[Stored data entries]
Segment Open
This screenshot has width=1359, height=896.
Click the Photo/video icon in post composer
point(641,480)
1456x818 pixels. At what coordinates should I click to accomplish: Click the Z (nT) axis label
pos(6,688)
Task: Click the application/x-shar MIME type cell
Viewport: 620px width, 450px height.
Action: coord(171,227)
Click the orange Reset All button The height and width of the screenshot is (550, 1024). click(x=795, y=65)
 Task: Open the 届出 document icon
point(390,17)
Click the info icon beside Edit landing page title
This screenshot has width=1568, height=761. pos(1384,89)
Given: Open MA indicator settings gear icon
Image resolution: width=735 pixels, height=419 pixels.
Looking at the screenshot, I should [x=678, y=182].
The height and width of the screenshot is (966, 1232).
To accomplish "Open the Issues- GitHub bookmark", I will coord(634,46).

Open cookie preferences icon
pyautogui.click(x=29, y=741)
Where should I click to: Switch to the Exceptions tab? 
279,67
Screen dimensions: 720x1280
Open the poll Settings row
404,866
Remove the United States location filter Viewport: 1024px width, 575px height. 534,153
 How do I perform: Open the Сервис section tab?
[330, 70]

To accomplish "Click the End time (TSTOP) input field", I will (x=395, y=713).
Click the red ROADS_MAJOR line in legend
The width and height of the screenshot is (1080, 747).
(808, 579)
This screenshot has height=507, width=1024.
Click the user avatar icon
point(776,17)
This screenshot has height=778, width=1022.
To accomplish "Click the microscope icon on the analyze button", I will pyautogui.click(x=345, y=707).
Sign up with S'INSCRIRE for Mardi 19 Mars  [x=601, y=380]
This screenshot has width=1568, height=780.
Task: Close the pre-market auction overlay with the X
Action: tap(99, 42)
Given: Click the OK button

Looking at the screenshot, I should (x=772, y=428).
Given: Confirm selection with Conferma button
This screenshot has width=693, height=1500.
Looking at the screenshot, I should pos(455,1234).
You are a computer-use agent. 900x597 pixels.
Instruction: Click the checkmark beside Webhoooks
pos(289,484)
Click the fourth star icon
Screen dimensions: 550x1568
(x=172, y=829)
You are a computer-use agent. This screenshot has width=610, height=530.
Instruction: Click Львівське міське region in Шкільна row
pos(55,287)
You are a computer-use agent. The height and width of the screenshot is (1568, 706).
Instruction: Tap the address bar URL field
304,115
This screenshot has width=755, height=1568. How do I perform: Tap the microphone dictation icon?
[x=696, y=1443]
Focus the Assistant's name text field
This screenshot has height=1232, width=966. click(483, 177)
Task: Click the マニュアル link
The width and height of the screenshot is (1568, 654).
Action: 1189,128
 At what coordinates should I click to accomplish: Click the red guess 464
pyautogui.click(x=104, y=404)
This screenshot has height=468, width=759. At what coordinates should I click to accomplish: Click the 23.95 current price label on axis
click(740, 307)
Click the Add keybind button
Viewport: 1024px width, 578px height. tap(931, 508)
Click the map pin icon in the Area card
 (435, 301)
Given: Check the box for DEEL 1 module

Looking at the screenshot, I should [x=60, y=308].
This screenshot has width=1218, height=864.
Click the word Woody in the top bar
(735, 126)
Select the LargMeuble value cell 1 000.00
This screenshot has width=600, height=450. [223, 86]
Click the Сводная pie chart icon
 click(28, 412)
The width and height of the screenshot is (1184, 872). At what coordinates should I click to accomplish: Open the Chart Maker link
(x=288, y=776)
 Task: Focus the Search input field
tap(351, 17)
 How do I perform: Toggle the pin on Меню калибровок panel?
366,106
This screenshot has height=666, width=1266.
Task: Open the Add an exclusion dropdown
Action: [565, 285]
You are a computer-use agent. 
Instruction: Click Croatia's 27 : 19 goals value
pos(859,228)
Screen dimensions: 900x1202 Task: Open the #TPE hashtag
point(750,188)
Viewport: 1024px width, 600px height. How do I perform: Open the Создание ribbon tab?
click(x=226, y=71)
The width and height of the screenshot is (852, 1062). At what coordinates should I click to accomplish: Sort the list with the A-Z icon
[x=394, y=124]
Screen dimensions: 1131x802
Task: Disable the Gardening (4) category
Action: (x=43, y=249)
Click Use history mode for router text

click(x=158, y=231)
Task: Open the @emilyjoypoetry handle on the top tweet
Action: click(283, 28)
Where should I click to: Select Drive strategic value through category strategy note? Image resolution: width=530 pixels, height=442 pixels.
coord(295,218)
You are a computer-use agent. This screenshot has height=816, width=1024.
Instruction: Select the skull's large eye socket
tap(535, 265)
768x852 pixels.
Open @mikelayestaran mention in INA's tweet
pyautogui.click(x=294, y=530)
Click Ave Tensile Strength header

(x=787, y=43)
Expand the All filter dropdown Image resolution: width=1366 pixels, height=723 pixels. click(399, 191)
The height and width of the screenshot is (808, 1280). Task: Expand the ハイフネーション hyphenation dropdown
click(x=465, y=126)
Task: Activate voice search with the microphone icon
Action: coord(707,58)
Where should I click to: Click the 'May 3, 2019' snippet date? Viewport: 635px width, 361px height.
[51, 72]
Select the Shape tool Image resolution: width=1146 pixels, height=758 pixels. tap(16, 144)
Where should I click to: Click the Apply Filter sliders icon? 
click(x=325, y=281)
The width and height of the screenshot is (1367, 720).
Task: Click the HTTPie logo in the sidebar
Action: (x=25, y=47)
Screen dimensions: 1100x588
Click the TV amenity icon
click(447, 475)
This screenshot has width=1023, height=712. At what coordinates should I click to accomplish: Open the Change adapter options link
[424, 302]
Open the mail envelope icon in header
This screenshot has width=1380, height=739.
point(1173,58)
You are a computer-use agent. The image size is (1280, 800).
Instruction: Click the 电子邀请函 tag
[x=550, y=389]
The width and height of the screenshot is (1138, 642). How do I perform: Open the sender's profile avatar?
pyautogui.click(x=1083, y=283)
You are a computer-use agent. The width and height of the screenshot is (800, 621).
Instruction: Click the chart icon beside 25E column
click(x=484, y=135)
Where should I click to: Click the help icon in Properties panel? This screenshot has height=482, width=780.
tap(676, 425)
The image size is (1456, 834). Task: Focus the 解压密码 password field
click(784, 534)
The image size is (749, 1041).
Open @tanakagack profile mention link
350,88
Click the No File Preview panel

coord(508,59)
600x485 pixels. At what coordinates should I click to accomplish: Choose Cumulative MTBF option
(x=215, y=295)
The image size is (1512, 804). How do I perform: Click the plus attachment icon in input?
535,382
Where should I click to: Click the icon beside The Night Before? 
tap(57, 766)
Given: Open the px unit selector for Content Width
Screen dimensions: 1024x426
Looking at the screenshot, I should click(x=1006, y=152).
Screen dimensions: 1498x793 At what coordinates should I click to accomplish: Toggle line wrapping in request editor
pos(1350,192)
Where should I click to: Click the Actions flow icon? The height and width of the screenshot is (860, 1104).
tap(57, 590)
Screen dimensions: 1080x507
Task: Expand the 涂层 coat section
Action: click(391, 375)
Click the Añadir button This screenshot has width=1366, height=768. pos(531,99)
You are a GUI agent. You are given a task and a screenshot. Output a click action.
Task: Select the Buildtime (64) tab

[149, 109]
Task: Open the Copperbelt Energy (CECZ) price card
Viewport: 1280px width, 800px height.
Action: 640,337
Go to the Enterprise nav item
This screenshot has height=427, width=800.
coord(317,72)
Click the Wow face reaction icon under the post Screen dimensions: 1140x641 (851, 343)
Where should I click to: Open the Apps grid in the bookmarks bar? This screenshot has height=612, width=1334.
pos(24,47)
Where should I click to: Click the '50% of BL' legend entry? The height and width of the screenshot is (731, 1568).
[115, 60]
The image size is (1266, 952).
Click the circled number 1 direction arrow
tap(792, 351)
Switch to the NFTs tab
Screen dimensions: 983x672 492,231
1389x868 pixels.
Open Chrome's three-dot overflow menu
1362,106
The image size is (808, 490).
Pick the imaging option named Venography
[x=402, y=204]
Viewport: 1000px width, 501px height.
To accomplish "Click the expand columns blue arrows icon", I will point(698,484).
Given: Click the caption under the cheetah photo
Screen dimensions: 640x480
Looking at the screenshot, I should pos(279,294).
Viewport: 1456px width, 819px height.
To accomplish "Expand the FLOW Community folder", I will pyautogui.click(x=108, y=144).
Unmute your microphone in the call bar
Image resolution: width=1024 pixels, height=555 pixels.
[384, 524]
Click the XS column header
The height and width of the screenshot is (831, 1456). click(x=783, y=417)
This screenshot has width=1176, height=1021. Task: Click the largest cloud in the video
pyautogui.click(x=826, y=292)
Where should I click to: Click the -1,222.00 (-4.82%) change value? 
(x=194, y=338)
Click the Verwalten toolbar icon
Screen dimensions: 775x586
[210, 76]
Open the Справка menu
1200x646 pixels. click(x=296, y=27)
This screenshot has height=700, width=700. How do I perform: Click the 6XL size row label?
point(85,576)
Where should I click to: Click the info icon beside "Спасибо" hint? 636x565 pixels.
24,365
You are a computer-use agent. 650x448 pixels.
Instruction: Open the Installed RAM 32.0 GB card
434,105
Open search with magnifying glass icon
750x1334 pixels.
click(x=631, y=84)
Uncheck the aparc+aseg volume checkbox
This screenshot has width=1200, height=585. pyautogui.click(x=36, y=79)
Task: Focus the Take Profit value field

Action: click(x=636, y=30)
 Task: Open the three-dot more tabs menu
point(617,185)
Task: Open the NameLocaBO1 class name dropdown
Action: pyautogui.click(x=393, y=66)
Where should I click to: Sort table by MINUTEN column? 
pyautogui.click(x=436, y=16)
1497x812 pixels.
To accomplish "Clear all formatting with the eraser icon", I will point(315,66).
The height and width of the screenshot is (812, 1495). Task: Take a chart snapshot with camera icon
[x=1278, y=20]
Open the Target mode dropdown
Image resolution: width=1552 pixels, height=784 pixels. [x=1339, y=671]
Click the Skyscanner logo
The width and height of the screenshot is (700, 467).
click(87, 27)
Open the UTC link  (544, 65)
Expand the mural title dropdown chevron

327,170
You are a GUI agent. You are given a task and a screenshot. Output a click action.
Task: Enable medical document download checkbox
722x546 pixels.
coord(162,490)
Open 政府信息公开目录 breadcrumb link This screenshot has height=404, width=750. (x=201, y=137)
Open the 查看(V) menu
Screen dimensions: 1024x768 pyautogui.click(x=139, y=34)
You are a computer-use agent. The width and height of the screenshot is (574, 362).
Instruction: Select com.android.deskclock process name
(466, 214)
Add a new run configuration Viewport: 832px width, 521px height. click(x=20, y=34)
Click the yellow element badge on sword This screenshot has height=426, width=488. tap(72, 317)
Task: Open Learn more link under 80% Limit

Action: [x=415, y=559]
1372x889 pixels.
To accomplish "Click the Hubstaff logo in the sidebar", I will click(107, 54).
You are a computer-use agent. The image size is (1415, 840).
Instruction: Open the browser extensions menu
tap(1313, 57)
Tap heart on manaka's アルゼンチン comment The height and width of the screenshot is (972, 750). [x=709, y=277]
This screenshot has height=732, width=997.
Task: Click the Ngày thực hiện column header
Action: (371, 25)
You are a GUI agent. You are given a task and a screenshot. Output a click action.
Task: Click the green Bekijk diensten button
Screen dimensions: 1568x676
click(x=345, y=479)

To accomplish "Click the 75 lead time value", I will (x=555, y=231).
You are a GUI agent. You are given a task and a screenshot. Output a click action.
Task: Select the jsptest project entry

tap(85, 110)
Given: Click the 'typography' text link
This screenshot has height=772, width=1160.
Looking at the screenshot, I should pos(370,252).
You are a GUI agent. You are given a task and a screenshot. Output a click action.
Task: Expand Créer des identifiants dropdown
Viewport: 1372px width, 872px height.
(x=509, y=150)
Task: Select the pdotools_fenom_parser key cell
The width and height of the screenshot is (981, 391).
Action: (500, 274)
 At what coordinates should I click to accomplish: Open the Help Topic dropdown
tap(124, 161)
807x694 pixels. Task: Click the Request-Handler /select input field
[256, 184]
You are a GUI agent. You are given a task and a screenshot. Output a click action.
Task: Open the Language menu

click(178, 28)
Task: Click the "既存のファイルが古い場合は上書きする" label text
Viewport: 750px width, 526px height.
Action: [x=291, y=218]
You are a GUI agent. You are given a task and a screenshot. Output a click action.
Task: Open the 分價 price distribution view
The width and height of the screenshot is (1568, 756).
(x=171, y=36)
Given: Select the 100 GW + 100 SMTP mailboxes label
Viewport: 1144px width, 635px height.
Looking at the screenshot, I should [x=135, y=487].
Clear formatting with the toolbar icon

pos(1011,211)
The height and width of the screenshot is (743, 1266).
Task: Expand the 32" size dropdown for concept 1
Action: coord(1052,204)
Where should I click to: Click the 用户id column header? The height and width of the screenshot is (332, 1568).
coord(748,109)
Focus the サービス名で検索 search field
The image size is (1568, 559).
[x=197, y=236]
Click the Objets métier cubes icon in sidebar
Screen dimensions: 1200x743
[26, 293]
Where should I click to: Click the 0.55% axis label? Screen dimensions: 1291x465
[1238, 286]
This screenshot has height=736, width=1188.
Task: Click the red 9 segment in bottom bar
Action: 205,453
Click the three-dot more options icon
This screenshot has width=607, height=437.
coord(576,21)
Segment Closed
ABOUT THIS TASK:
Where "computer" occurs in a line of the data above, count that line. Give the final count and no other words.

EXERCISE RESULT:
10